● Exercise prompt
Using the records below, reproduce exactly the lines from the one containing "Task: Click the country list scrollbar handle" through the end, and nothing more; skip the images.

* * * * * * * * *

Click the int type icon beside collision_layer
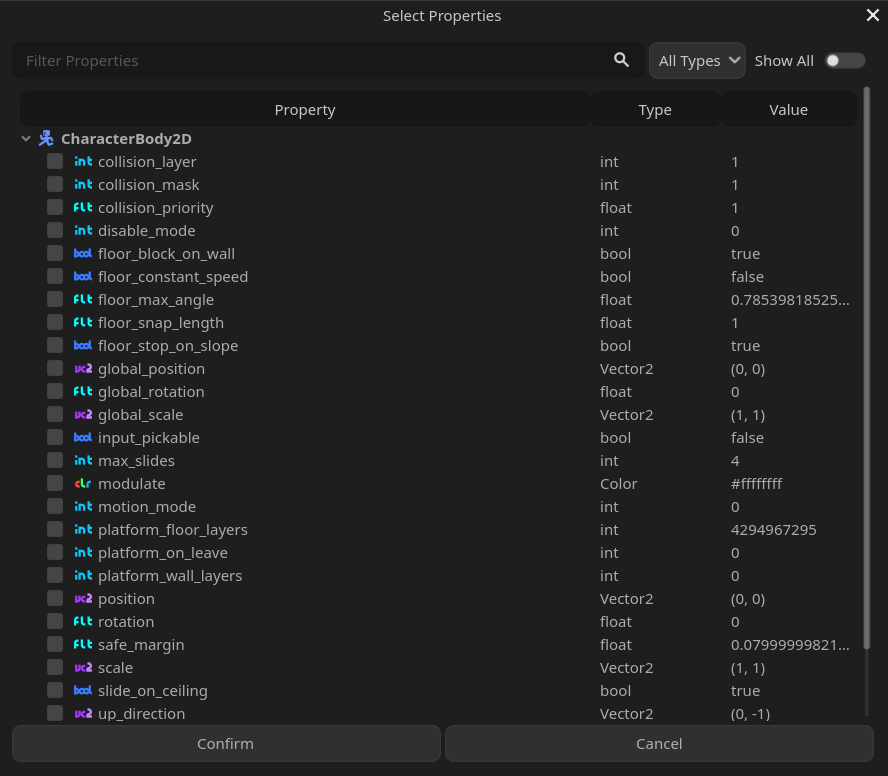The height and width of the screenshot is (776, 888). tap(83, 162)
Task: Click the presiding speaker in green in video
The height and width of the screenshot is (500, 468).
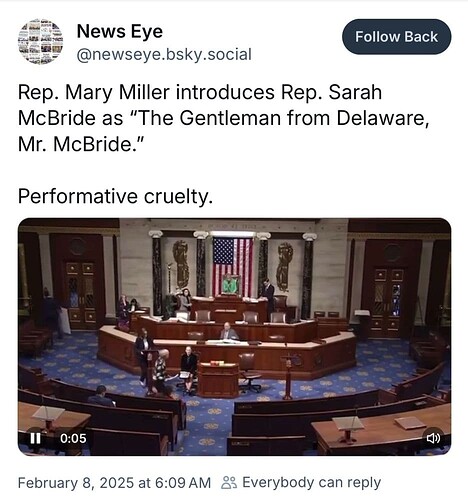Action: click(231, 284)
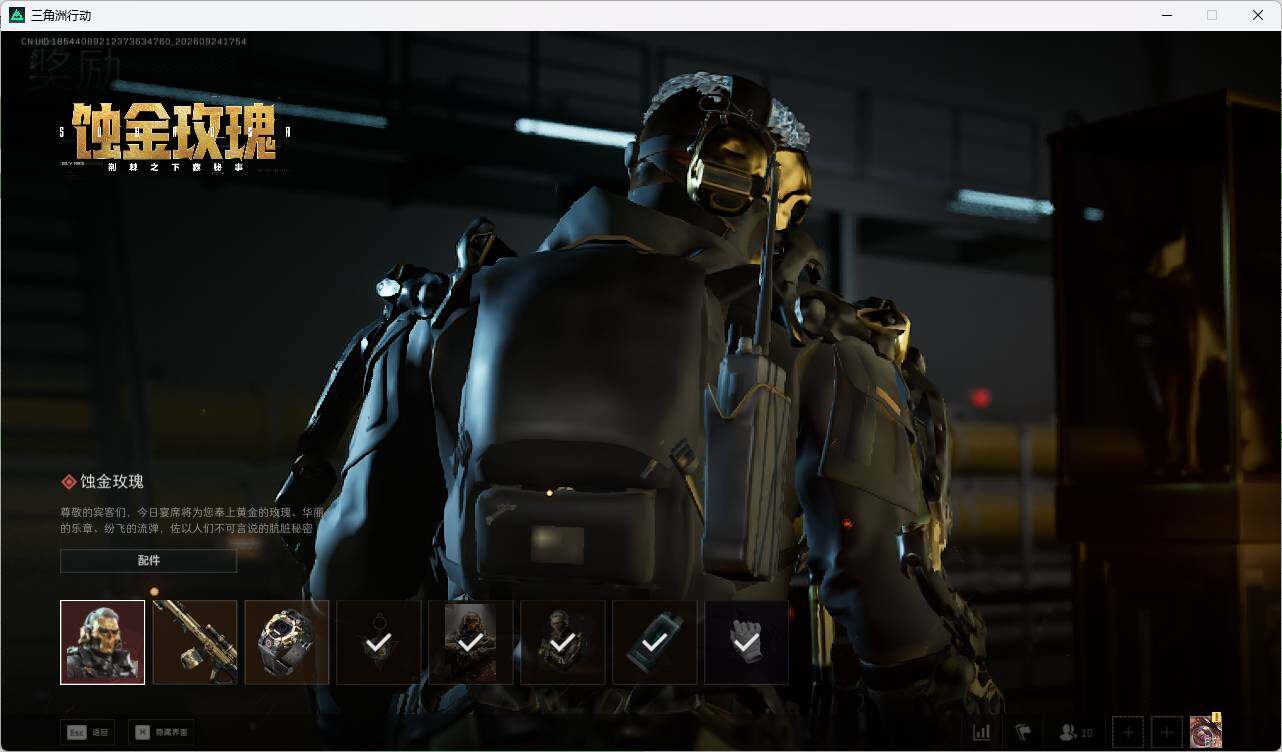Open the friends list icon showing 10
This screenshot has width=1282, height=752.
tap(1076, 732)
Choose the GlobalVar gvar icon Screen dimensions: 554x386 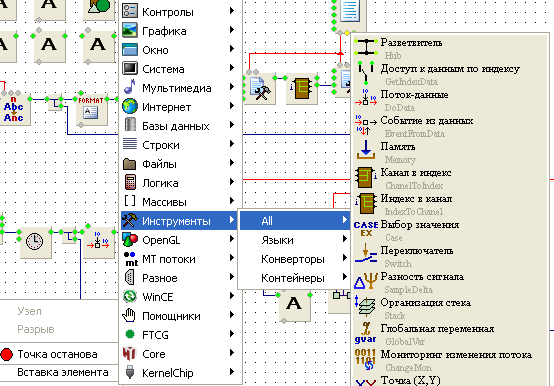[366, 333]
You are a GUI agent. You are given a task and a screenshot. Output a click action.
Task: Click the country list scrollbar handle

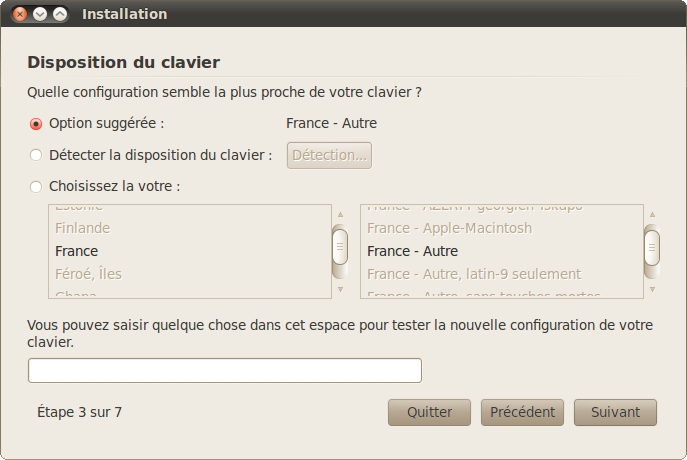[340, 245]
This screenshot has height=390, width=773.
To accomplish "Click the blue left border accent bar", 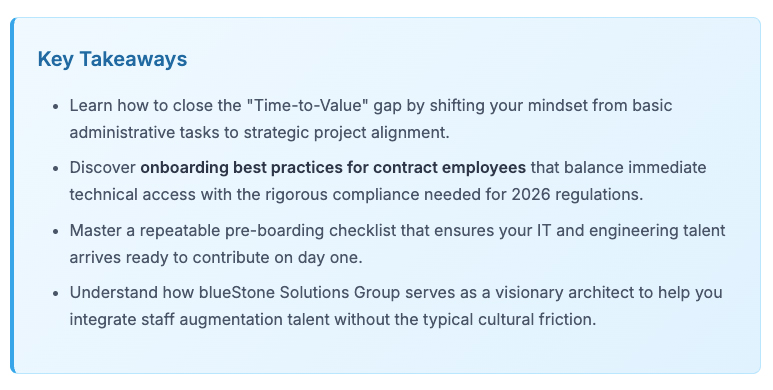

* * * * * * * * *

● Reply
Task: Click the country list scrollbar handle

[340, 245]
This screenshot has height=390, width=773.
To accomplish "Click the blue left border accent bar", 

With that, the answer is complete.